[Data rows]
<<<<
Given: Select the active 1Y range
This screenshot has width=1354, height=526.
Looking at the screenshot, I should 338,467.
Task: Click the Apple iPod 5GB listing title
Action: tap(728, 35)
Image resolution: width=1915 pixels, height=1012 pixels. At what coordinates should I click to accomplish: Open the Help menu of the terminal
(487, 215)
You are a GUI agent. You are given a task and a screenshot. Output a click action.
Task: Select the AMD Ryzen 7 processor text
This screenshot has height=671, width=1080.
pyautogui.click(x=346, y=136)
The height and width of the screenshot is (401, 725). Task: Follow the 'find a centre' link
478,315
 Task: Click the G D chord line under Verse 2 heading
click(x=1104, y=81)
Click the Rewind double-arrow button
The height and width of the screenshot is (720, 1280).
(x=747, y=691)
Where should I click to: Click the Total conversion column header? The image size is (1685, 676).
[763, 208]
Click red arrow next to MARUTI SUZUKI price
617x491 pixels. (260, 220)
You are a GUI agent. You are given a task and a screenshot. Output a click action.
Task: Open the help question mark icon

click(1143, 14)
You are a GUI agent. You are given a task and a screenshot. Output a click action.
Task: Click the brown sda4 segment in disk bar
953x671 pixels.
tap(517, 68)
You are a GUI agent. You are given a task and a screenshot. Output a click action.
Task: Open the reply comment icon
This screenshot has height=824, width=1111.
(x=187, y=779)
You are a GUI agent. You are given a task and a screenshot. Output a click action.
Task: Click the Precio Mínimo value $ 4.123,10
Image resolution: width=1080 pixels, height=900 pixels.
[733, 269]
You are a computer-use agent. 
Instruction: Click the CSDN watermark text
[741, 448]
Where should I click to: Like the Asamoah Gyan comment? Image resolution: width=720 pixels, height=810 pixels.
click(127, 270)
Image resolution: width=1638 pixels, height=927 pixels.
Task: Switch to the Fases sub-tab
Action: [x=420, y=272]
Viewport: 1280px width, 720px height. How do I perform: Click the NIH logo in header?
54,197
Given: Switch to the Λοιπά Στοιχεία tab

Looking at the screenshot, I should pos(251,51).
>>>>
Replace "GUI agent" with "screen agent" throughout the rows above, keeping everything else the same, and write out all the rows again.

> [Correct response]:
Given: Select the active 1Y range
This screenshot has width=1354, height=526.
Looking at the screenshot, I should 338,467.
Task: Click the Apple iPod 5GB listing title
Action: tap(728, 35)
Image resolution: width=1915 pixels, height=1012 pixels. At what coordinates should I click to accomplish: Open the Help menu of the terminal
(487, 215)
You are a screen agent. You are given a task and a screenshot. Output a click action.
Task: Select the AMD Ryzen 7 processor text
This screenshot has height=671, width=1080.
pyautogui.click(x=346, y=136)
The height and width of the screenshot is (401, 725). Task: Follow the 'find a centre' link
478,315
 Task: Click the G D chord line under Verse 2 heading
click(x=1104, y=81)
Click the Rewind double-arrow button
The height and width of the screenshot is (720, 1280).
(x=747, y=691)
Where should I click to: Click the Total conversion column header? The image size is (1685, 676).
[763, 208]
Click red arrow next to MARUTI SUZUKI price
617x491 pixels. (260, 220)
You are a screen agent. You are given a task and a screenshot. Output a click action.
Task: Open the help question mark icon

click(1143, 14)
You are a screen agent. You are given a task and a screenshot. Output a click action.
Task: Click the brown sda4 segment in disk bar
953x671 pixels.
tap(517, 68)
You are a screen agent. You are given a task and a screenshot. Output a click action.
Task: Open the reply comment icon
This screenshot has height=824, width=1111.
(x=187, y=779)
You are a screen agent. You are given a task and a screenshot. Output a click action.
Task: Click the Precio Mínimo value $ 4.123,10
Image resolution: width=1080 pixels, height=900 pixels.
[733, 269]
You are a computer-use agent. 
Instruction: Click the CSDN watermark text
[741, 448]
Where should I click to: Like the Asamoah Gyan comment? Image resolution: width=720 pixels, height=810 pixels.
click(127, 270)
Image resolution: width=1638 pixels, height=927 pixels.
Task: Switch to the Fases sub-tab
Action: [x=420, y=272]
Viewport: 1280px width, 720px height. How do I perform: Click the NIH logo in header?
54,197
Given: Switch to the Λοιπά Στοιχεία tab

Looking at the screenshot, I should pos(251,51).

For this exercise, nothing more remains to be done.